Seen as an up-and-coming play, the Utica has drawn comparisons with Texas' prolific Eagle Ford. Similar to the Eagle Ford, the Utica is believed to cover a very large prospective area. Industry is confident in the play's massive hydrocarbon potential, complete with three zones containing oil, dry natural gas, and natural gas liquids.  

The Utica shale rock formation is situated thousands of feet below the Marcellus. However, since up until recently the Utica has received far less attention, it's still in its very early stages of development. The overall geology and production potential for the play are far less understood at this point than its regional cousin, the Marcellus. The Utica as a whole spreads over several states,  but is primarily within Ohio, New York, Pennsylvania, Virginia, and West Virginia.

So far a total of 617 wells have been drilled into Ohio's portion of the Utica, with 250 now in production. There are currently a total of 42 rigs being worked that are drilling within the state.

Overall a total of 13 new permits were recently approved, with one (1) in Belmont County, one (1) in Washington Country, three (3)  in Carroll County, three (3) in Guernsey Country, and five (5) in Harrison County.
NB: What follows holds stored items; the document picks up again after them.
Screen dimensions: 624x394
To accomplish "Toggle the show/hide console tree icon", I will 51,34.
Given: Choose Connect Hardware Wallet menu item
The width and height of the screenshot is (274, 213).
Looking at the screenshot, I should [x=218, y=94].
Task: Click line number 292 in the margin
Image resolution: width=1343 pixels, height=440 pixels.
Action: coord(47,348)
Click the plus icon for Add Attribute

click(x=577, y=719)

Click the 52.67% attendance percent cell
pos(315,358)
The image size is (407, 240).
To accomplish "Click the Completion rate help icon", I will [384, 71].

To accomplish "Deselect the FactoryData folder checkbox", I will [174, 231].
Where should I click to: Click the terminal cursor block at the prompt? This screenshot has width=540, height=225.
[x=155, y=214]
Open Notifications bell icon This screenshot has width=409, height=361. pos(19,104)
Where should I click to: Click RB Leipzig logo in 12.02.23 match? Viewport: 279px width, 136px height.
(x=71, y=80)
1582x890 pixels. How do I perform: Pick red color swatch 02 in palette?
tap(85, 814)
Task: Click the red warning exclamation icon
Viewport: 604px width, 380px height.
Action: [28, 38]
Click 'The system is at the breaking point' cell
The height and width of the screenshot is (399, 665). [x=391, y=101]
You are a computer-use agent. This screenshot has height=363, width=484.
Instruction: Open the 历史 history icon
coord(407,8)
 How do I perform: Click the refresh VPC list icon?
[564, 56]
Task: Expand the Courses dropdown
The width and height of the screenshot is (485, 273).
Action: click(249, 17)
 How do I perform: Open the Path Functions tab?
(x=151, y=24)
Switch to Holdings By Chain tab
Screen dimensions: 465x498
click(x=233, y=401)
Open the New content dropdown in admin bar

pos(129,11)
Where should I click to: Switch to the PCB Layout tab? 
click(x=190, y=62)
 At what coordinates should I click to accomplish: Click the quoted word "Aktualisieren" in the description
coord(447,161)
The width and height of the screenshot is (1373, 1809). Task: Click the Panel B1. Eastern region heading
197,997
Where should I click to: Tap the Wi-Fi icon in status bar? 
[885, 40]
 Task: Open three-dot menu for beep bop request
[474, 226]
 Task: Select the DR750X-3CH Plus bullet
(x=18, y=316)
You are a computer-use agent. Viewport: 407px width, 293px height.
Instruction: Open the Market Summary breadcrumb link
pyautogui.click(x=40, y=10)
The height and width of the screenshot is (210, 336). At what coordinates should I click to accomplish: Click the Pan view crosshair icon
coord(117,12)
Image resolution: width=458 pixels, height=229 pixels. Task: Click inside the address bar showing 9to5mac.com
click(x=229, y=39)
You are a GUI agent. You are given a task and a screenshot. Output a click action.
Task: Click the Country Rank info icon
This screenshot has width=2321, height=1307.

All five Harrison County permits were issued to former Chesapeake Energy's CEO Aubrey McClendon's new company America Energy Utica LLC. Each located in Nottingham Township, these permits represent McClendon's first foray with the new company in Ohio.

Critics of the Utica have pointed out that one of its main issues is going to be gas line availability. Lack of sufficient gas line presence may delay the Utica's commerciality by a few years before it can produce  LNG out of the field. In the meantime, new technology can allow industry to continue its current drilling and begin to generate income.

Some experts believe that the prolific Marcellus Shale pales in comparison to the true potential of the Utica. The Marcellus has even been called the Utica's "opening act."

Mean estimates from the United States Geological Survey of undiscovered, technically recoverable unconventional resources indicate the Utica Shale to contain approximately 38 trillion cubic feet of natural gas, around 940 million barrels of oil, and 208 million barrels of natural gas liquids.

Extreme depth and a limited ability to yield oil and gas to a well due to low permeability are the reasons that the Utica's development was held back. Increased usage of unconventional methods such as horizontal drilling and hydraulic fracturing (or "fracking") are being used to overcome the previous permeability issue. Use of these methods was very limited prior to 2010, however as seen by the increase of permits, this is all about to change, and very quickly.